In the English language, much like most languages there exists words which have multiple meanings. However, when we think on certain words we feel as if they are “unified” to a single concept. For example, Hofstadter makes this example clear with the English word “hard.” When you think of this word, usually one singular meaning pops to the forefront; specifically “not soft”. However, there exists many different meanings for this word.
Synonyms of hard: difficult, callous, compact, dense, firm, hardened, impenetrable, inflexible, rigid, set, solid, tough, unyielding, adverse, industrious, inelastic, strict, severe, etc.
It is easy to see now how there exists many different interpretations, where hard can take on different meanings. This makes it incredibly difficult to program computers which can conceptualize and think in the way humans do. A machine can attack a program from a given, pre-programmed perspective, but it becomes difficult to design systems which can switch perspectives on the fly, and know when to do so. Humans can do this with ease. As a human reads different sentences, the word “hard” can take on different meanings depending on the context. Machines would need a true understanding of real-world knowledge to truly achieve this.

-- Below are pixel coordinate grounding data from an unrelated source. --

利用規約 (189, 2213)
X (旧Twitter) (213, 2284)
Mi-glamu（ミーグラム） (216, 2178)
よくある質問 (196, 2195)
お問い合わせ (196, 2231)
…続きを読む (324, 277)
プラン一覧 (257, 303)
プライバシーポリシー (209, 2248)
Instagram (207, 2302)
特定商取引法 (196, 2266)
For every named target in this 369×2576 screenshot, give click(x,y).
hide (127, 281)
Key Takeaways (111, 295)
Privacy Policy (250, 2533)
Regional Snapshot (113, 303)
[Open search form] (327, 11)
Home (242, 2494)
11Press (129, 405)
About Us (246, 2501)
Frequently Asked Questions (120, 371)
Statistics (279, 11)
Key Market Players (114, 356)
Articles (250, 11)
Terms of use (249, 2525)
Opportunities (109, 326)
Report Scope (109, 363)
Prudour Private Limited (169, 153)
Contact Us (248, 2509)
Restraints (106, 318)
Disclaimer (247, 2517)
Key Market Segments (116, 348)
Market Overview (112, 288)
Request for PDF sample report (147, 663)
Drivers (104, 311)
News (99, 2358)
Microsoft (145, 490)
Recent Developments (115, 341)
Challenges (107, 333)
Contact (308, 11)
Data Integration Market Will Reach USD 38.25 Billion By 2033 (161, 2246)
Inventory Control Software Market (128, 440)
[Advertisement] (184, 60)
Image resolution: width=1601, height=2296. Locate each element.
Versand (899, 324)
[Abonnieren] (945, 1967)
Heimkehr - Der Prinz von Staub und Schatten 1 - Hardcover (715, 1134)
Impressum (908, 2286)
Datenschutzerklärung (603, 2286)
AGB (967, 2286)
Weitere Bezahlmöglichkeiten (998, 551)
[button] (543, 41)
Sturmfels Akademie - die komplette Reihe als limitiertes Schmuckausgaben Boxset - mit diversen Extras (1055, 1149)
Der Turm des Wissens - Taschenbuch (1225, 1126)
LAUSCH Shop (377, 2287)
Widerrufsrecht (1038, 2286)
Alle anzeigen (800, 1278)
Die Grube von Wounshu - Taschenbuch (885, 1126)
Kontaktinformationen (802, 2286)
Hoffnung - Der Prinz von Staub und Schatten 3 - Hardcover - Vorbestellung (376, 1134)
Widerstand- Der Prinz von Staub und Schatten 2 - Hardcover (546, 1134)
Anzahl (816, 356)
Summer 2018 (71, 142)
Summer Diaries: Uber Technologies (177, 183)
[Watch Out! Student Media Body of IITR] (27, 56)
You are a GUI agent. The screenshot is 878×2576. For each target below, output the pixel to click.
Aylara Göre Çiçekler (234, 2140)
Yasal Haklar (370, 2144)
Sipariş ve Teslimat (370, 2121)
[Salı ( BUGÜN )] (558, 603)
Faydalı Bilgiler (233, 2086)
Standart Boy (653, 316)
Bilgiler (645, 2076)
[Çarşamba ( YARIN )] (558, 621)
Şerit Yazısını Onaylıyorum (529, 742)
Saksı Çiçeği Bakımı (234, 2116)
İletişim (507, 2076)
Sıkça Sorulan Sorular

A salient, and present example comes to mind. A computer translating a sentence from English to German with the word “hard” in it may give a direct translation of the word but because of its lack of any true real-world knowledge may end up translating it incorrectly. Machine translation is a difficult area for computer scientists and computational linguistics; yet it is one that computer scientists used to believe would have been solved by now.